You’d think a band from Washington state that’s been around as long as Too Slim and the Taildraggers would have made at least a couple of runs across the border to play for blues-hungry Canucks. But as guitarist-vocalist Tim “Too Slim” Langford explains from his Spokane home, his group has never made it onto B.C. soil, though it hasn’t been for lack of trying.

“We’ve been around for 15 years, so don’t ask me why [we’ve never played there],” he says. “We tried to book our band at the Yale several times, but at first they told us they didn’t hire trios.”

No trios in a blues bar? What kind of a world would it be without trios in blues bars? “Hello, this is Billy Gibbons of ZZ Top calling, and we were wondering if we might play a little gig at your bar up there in Canada. Say what? No trios? Okay, never mind.”

If the person who books bands at the Yale ever did give Too Slim and the Taildraggers such a bizarre brushoff, he or she must recently have had a change of heart, because the city’s top blues joint is about to host the band’s first-ever Vancouver appearance. On Thursday (October 19) the dynamic trio—Langord, bassist Tom “the Stomp” Brimm, and drummer John “Midnight” Cage—will be ripping the place up with rowdy tunes from its new CD, King Size Troublemakers, displaying the fiery blues-rock that has been a fixture on the Spokane music scene since ’86.

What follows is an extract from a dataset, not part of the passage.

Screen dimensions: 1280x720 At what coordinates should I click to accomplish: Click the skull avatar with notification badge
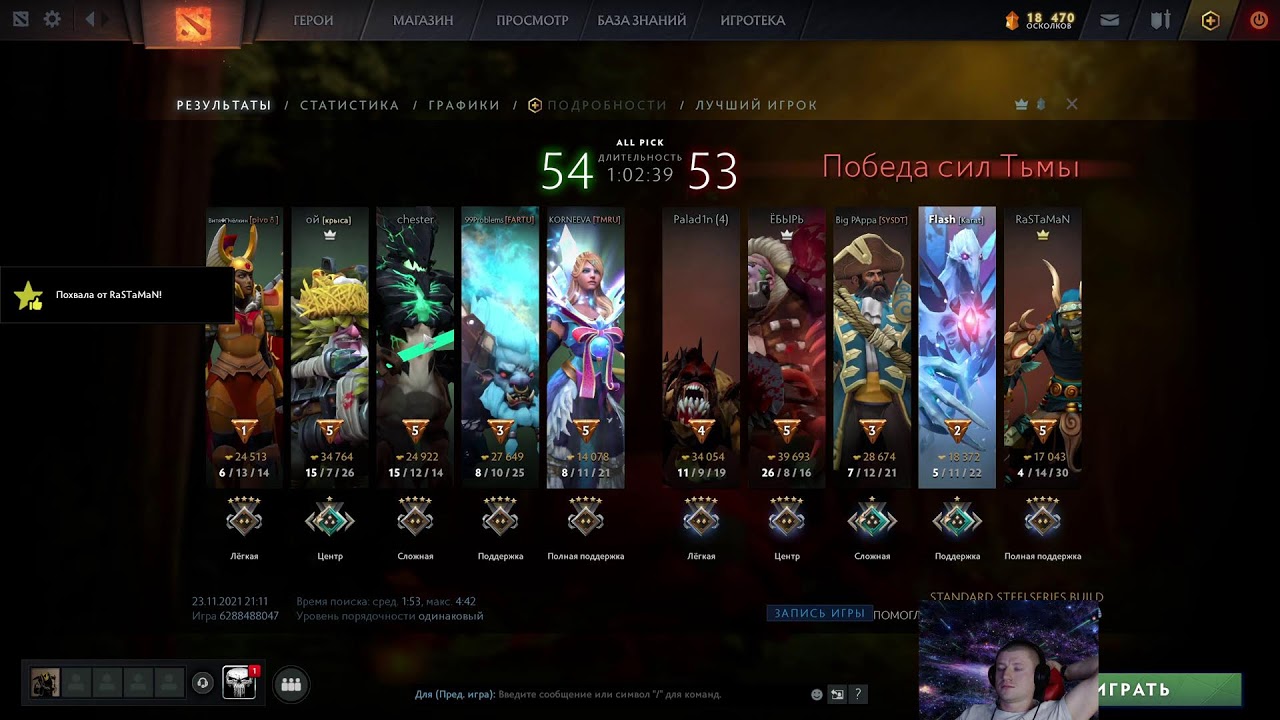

Too Slim and the Taildraggers have released six studio albums over the years, and played countless shows in the company of such stellar acts as Robert Cray, Lonnie Mack, Otis Rush, the Fabulous Thunderbirds, and Bo Diddley. But Langford admits that his band’s best efforts haven’t yet transformed Spokane into a blues mecca, by any means. “It is getting better, though,” he points out. “You know, 15 years ago there was only one or two bands, us included, but there’s probably about a dozen bands playing blues in this area now.”

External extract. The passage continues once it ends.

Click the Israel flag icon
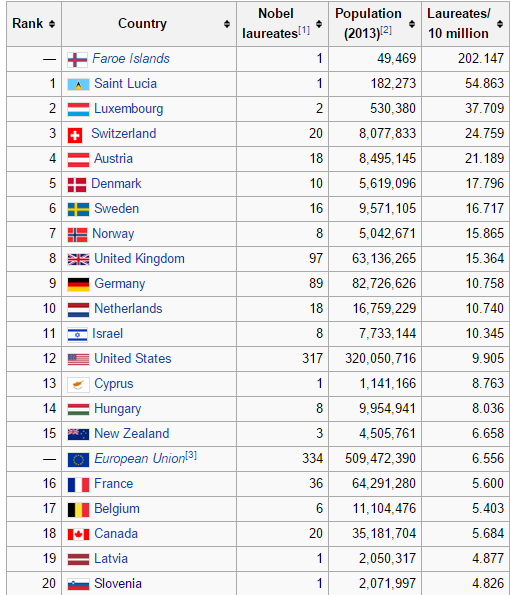Screen dimensions: 510x595 click(x=77, y=335)
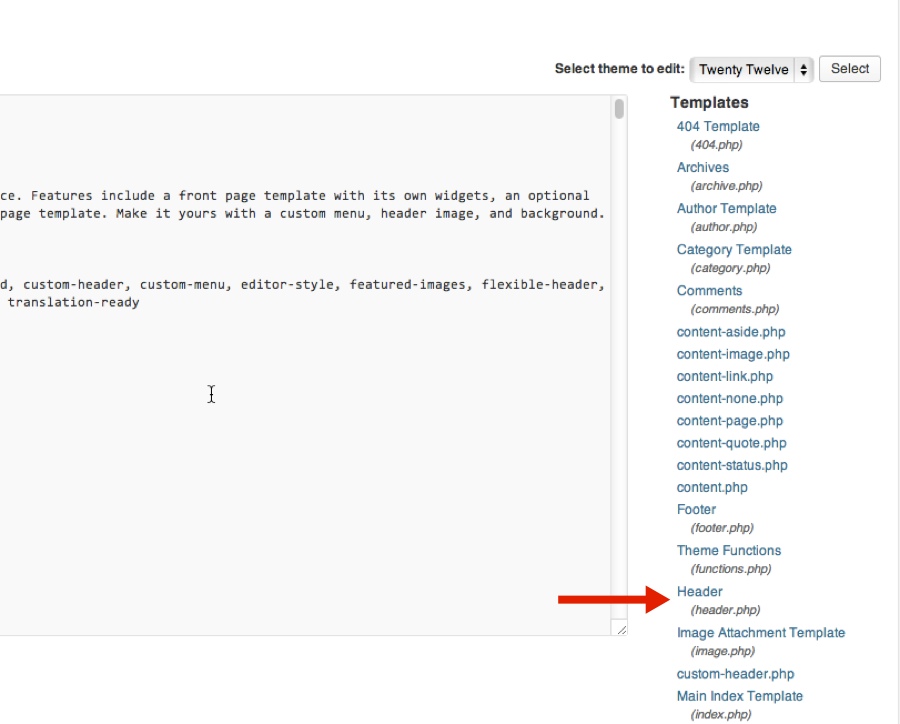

Langford, a wicked guitarist with either bottleneck slide or bare skin, included Magic Sam’s “Feels So Good” on King Size Troublemakers, as well as a tribute of sorts to Lightnin’ Hopkins via the two-minute boogie instrumental “Sam’s Pit”. “That’s an interesting song because we sampled a Lightnin’ Hopkins riff off a CD and looped it,” he says. “So we have a computerized guest appearance by Lightnin’ Hopkins on rhythm guitar!”